Tuesday 15 February 2011

javascript - Changing the "page" in MarionetteJS -



javascript - Changing the "page" in MarionetteJS -

i'm working on big scale backbone application (using marionettejs) , having architecture troubles best practices/patterns involved in switching views or changing "page".

marionette's layouts & regions provide great tools doing view switching, such .show() , .empty() methods. in application working on, i've used layout view container of other views, , allows me switch views in , out, navigating within app.

thats easy. hard part me understanding best practices triggering changes.

here of solutions i've come with:

a page:change:x event fired when user clicks part of ui (x beingness view alter to). controller manages view listens event , shows in apps main layout view.

when user clicks ui alter page, view triggers command, , passes in view ui alter to, app.execute('page:change', view). application object listens that trigger, , shows view passed apps main layout view.

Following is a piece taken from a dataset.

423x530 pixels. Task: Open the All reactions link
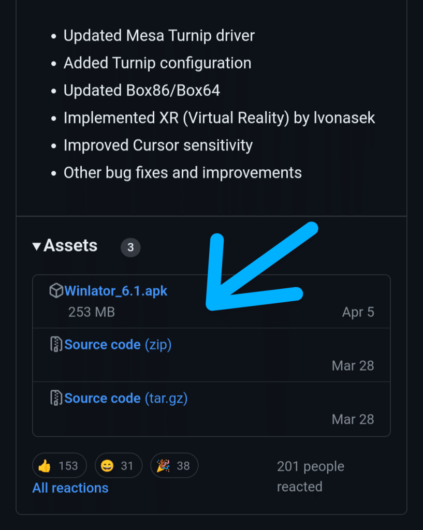[x=70, y=488]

the problem first method controller has know every page in scope (maybe thats not bad thing, don't know). example: users-list-view, users-edit-view, users-profile-view etc etc. makes code harder maintain track of since there events beingness triggered on place.

the issue sec method current view has know view application alter too, doesn't seem scalable me.

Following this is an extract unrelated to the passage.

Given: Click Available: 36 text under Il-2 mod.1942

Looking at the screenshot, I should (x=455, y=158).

is there best practice doing kind of thing?

edit:

i should clarify problem associated navigating around within application. not initial load using router.

faced close issue few times, solution following

1) main - script in html page, loads app + router + controller 1) application - define root regions, starts history, 2) approuter - watch url match , phone call controllers actions 3) appcontroller - keeps actions hash, hook events subscribe (like app:switchpage) own actions, manage models , views.

in code (i utilize requirejs loading on demand):

main.js

define( [ 'application', 'approuter', 'appcontroller' ], function(application, router, controller) { var app = new application; app.addinitializer(function() { this.controller = app.controller; this.router = app.router({ controller: this.controller }) }) } );

application

define( [ 'marionette', 'backbone' ], function(marionette, backbone) { homecoming marionette.application.extend({ regions: { 'main': '#body' }, onstart: function() { backbone.history.start() } }) } );

approuter

define( [ 'application' ], function(application) { application.module('approuter', function(module, app, backbone, marionette) { app.router = marionette.approuter.extend({ //for illustration : page/home page/goods page/user approuter: { 'page/*': 'switchpage' } }) }) } );

appcontroller

define( [ 'marionette' ], function(marionette) { application.module('approuter', function(module, app, backbone, marionette) { app.controller = marionette.controller.extend({ switchpage: function(path) { //path (user || home || some) require(['views/'+path], function(pageview) { app.main.show(new pageview) }) } }) }) } );

pages/home

define( [ 'marionette', 'underscore' ], function(marionette, _) { homecoming marionette.itemview.extend({ template: _.template("home page") }) } );

its mockup, i've removed parts of code maintain thought of application. create more scalable may define pages modules own controls , deps.